The government’s biogasoline policy, intended to run parallel with a biodiesel policy in slashing oil imports to Southeast Asia’s largest fuel market, has failed to meet its goal.
ndonesia's plan to roll out sugarcane-based biogasoline will miss another deadline this year as upstream problems in the country’s sugarcane heartland remain unsolved.
The Energy and Mineral Resources Ministry issued five years ago a regulation mandating the nationwide use of 10 percent bioethanol-mixed gasoline (E10) starting this year, an increase from 2 percent in 2015, yet the target has still not been achieved.
The biogasoline will be made from molasses, a byproduct of sugar production. However, a sugarcane farmers association in East Java, a province that accounts for half of domestic production, told The Jakarta Post that crop productivity had actually been falling over the past four years.

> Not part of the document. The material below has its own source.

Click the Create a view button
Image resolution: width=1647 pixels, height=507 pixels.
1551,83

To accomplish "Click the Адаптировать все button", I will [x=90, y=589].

“For bioethanol, the challenge is economic feasibility. [High] molasses prices and [low] sugarcane productivity makes ethanol’s main raw ingredient quite expensive,” said Fabby Tumiwa of energy watchdog Institute for Essential Services Reform (IESR) on Monday (30/3).
“Right now, even the facilities to produce fuel-grade ethanol are insufficient.”
He estimated that an E10 policy would require up to 4.5 million kiloliters (kL) of fuel-grade bioethanol each year. Indonesia’s existing production capacity, which comes from two East Java-based companies, covers less than 3 percent of that estimate.
The government’s biogasoline policy is intended to run parallel with a biodiesel policy in slashing oil imports to Southeast Asia’s largest fuel market. Indonesia consumed 79.56 million kiloliters (kL) of fuel last year, around half of which was gasoline and 40 percent of which was diesel.